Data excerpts

[Start of Attachment]

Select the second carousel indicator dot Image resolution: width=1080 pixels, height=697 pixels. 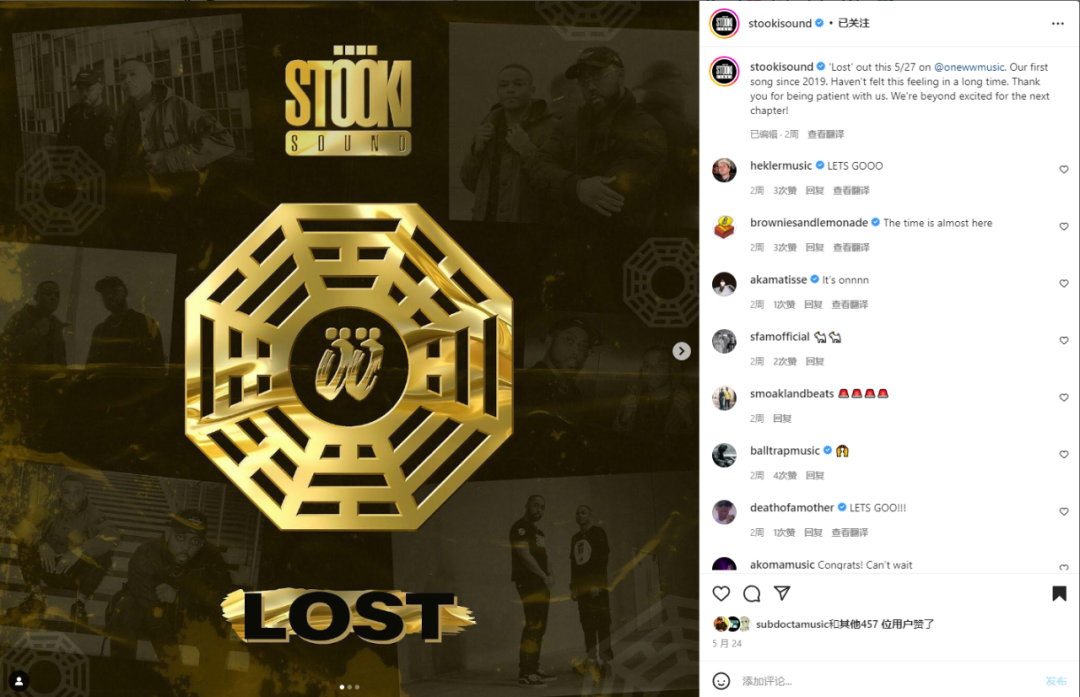click(349, 687)
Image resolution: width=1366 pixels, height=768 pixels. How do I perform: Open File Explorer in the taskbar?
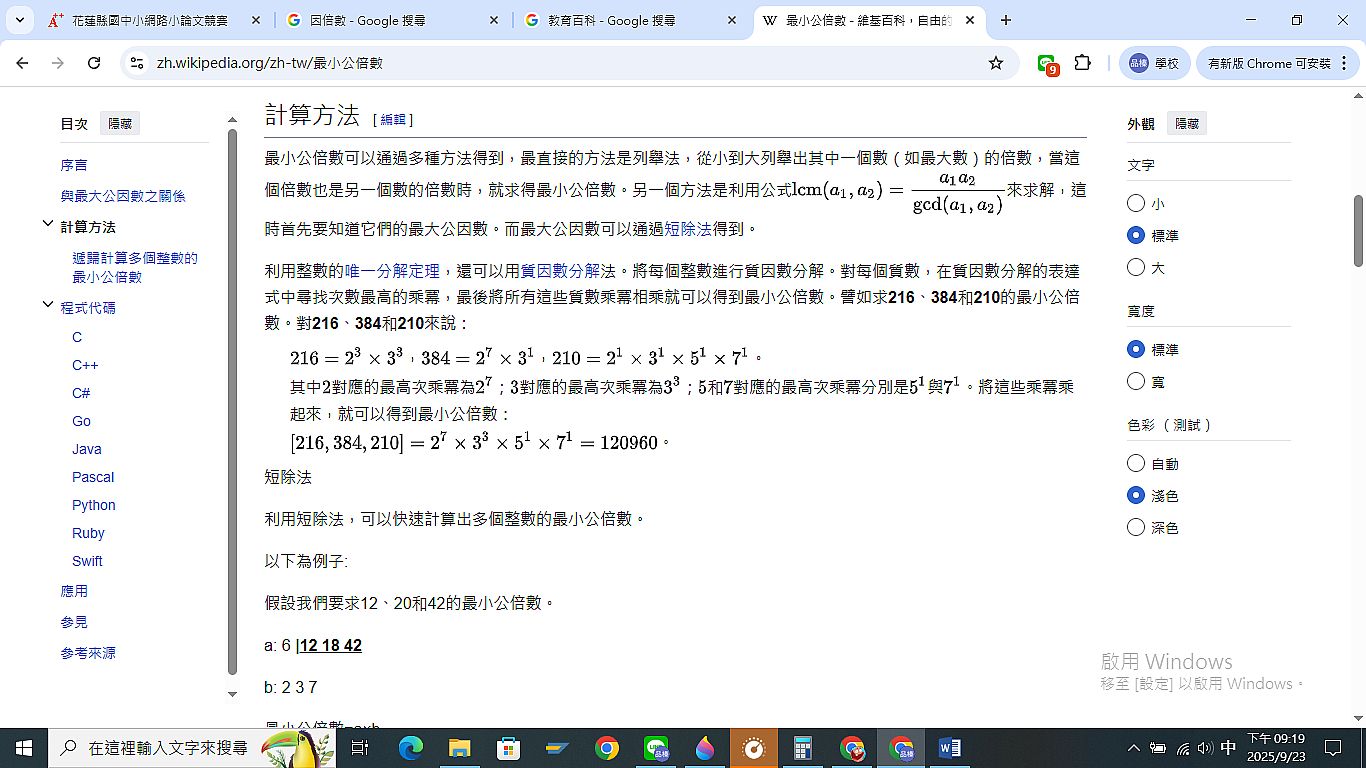click(459, 748)
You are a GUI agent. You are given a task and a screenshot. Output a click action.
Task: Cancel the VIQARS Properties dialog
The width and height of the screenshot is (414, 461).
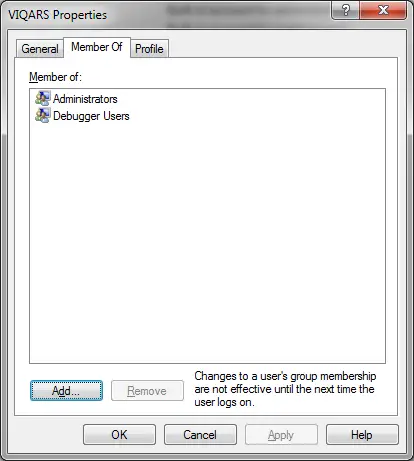pos(200,434)
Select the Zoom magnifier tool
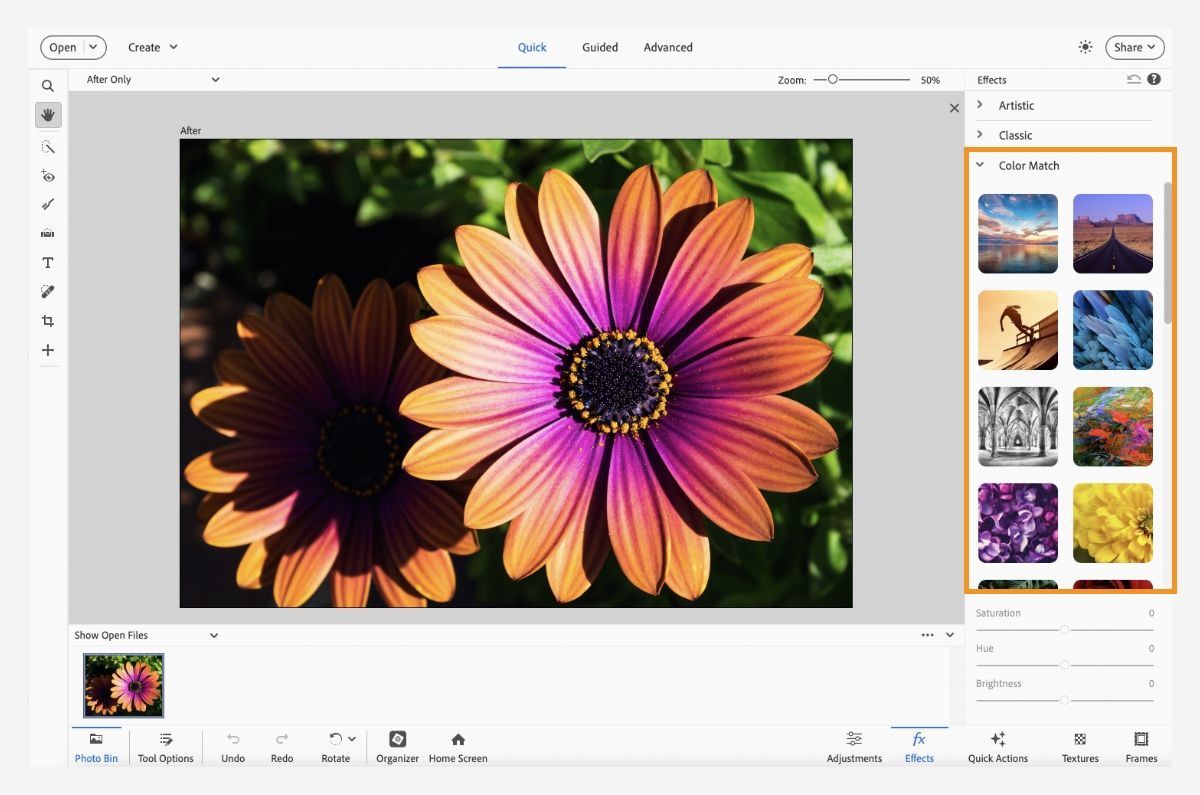The image size is (1200, 795). click(48, 86)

[End of Attachment]

Take the line with "Task: Cancel the VIQARS Properties dialog" as the first line and the last line of the records above as the final one; reproduce exactly the lines between them, both included, without pictures.

Task: Cancel the VIQARS Properties dialog
The width and height of the screenshot is (414, 461).
pos(200,434)
Select the Zoom magnifier tool
The image size is (1200, 795). click(48, 86)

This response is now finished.